A thoroughly punk music zine printed in magazine format on newspaper.  Give Me Back continues where Ebullition’s zine Heartattack left off – quite literally, as I heard in the beginning they were going to use the same name. Issues contain columns, articles, band interviews and music reviews.  The music reviews follow a no-barcode policy, ensuring that the music covered is my independent artists and not larger label interests – they lovingly refer to this as “irrelevant, glossy, radio-friendly crap that gets sent to us.”  Each issue is about 56 or so pages, and is gently littered throughout with photos and culturally relevant advertisements.

The first issue (which is actually called #51, picking up where Heartattack left off at #50) has interviews with bands such as Holland’s Seein’ Red, Providence’s Tiny Hawks, Japan’s Envy. Great interviews with organizations dealing with sexual assault such as Philly’s Pissed and Philly Stands Up are also included. Jeb Brannon on the zine Crass Menagerie, and Donna Manion, organizer of RVA’s CLIT fest are also interviewed. The interviews are very well done. I especially liked the one with Seein’ Red. Despite being a band for over 20 years, I had never seen them until rather recently in Holland when my band was on tour over there. It was a special treat to read an interview with them.

Issue #2 features interviews with Des Ark, the New York punk cabaret band World/Inferno Friendship Society, the all-girl bay-area punk band Hey Girl!, French hardcore band Daitro, and Bob from Deep Six Records and the powerviolence band Lack on Interest. It also features some great columns from Hope Amico, Keith Rosson, Katy Otto, The Down There Health Collective, Kent McClard (who did the original Heartattack zine), Julia Booze, Travis Magoo (ahem Fristoe), and a new comic column by Erin Tobey! There’s also a rotating teacher’s column (this month featuring Leigh Schlatter) and a guest column about veggie fuel.

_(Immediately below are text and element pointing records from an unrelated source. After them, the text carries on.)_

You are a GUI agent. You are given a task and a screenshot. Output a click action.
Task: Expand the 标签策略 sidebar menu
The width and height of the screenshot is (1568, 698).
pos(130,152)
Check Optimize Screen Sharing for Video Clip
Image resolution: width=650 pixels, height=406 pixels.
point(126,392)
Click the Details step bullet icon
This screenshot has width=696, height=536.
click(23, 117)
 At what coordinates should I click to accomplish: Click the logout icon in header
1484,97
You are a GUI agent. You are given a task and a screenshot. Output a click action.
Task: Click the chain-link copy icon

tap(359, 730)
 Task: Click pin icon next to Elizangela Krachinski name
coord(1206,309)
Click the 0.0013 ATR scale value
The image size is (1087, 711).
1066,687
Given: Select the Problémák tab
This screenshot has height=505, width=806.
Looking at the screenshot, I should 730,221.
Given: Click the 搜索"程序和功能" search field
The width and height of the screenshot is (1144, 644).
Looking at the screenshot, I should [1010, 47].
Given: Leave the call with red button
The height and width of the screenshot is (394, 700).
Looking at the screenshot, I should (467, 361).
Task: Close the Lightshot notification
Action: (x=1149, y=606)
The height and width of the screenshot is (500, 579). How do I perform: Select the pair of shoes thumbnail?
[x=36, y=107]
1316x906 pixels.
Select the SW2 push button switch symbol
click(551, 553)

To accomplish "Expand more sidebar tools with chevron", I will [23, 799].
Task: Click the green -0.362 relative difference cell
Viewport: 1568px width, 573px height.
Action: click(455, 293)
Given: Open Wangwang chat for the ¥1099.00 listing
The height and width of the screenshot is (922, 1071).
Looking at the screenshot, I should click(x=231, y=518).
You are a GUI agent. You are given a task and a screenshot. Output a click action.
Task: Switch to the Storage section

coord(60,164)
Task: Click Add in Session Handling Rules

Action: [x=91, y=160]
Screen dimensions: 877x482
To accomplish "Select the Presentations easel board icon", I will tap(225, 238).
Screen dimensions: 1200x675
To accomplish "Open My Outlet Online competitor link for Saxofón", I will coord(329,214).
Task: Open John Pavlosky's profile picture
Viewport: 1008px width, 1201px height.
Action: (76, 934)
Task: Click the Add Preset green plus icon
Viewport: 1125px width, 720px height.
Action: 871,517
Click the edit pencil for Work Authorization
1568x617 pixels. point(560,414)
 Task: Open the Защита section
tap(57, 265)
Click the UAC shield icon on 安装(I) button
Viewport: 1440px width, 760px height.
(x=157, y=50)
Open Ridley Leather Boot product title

Issue 3 features interviews with Margaret Thrasher, Ultra Dolphins, Seasick, No Age and a collective interview with five punk sound engineers. There are also some great columns from Hope Amico, Keith Rosson, Katy Otto, Julia Booze, Travis Magoo and the rotating Teacher’s column which, in this issue, was written by Sabrina Gallagher. Also, The Down There Health Collective discuss the HPV vaccine and we have two great guest columns about how to legally play DIY shows in Canada and an argument for why punks and MySpace shouldn’t mix. And there’s a DIY page on “keeping your van alive.”

Honorable mentions…

Radical South Vol. 1
This zine is a window to the “radical south,” made in the hopes that it would help unite politically minded, radical communities in the southern states that may feel isolated. Perfect for those living in or traveling around the region, the zine gives detailed descriptions and locations or radical projects, organizations and resource centers from Texas to Florida.

Pyromania Vol. 3 and Vol. 4
John Issacson, author of DIY Screenprinting, and Feedback also puts out Pyromania! This guy is so busy! This issue of Pyromania has a slew of comics covering such topics as: crazy alien monster things, an out of control hot air balloon, a brain aneurysm, bear hunting in the 1950’s, and a robbery/missed connection.